◆ **EXERCISE GOAL**
Report back every line of the entries that contains "width", exactly as written.

◆ **RECORDS SHOWN**
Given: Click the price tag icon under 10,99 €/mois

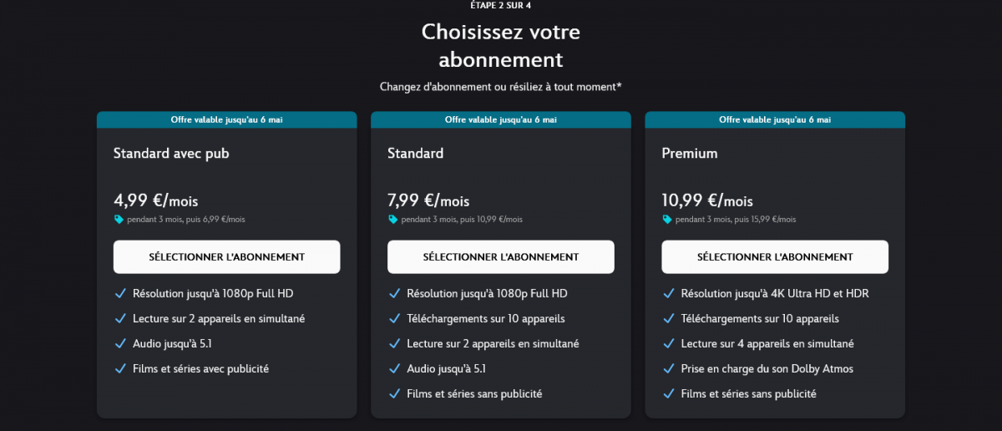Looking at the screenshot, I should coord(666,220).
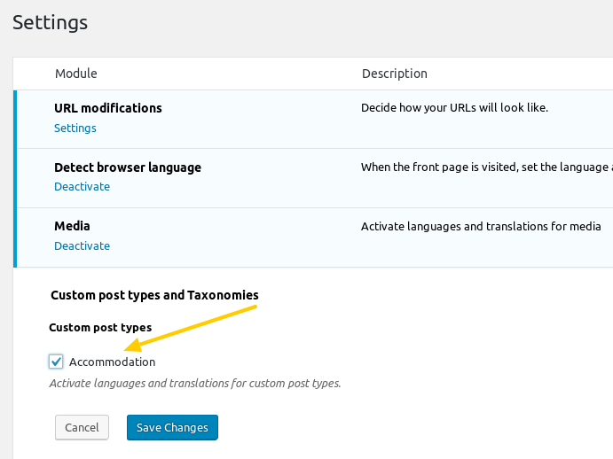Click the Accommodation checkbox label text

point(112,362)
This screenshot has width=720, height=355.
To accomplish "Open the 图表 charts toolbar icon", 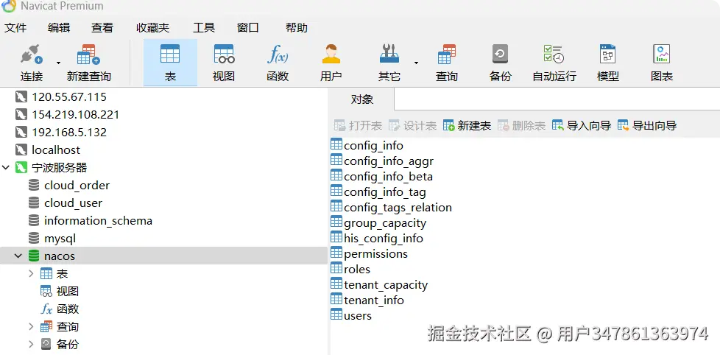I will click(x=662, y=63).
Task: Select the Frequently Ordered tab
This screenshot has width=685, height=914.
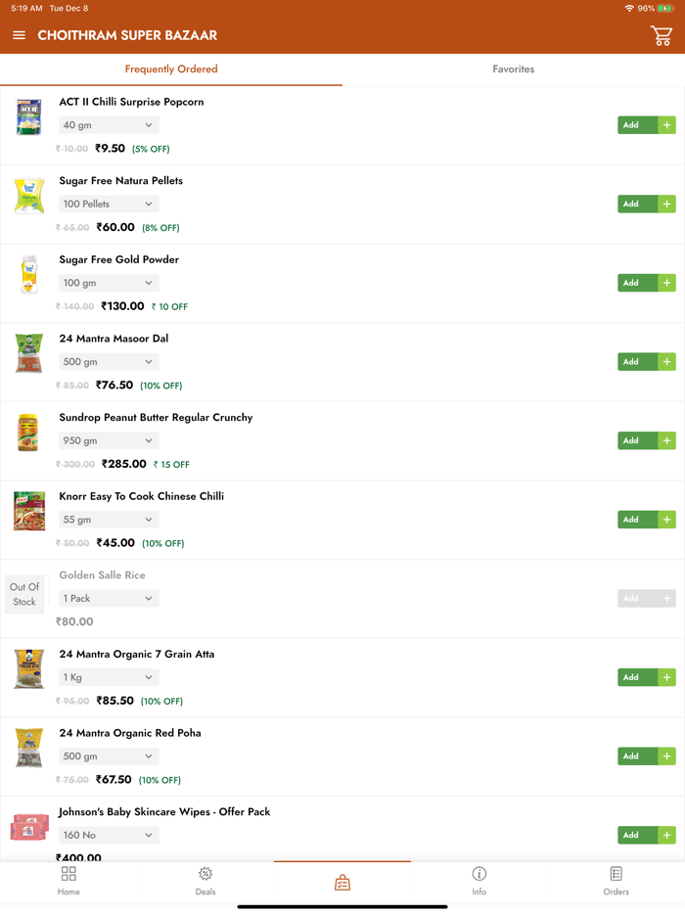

◆ **RESPONSE**
This screenshot has width=720, height=355.
This screenshot has width=685, height=914.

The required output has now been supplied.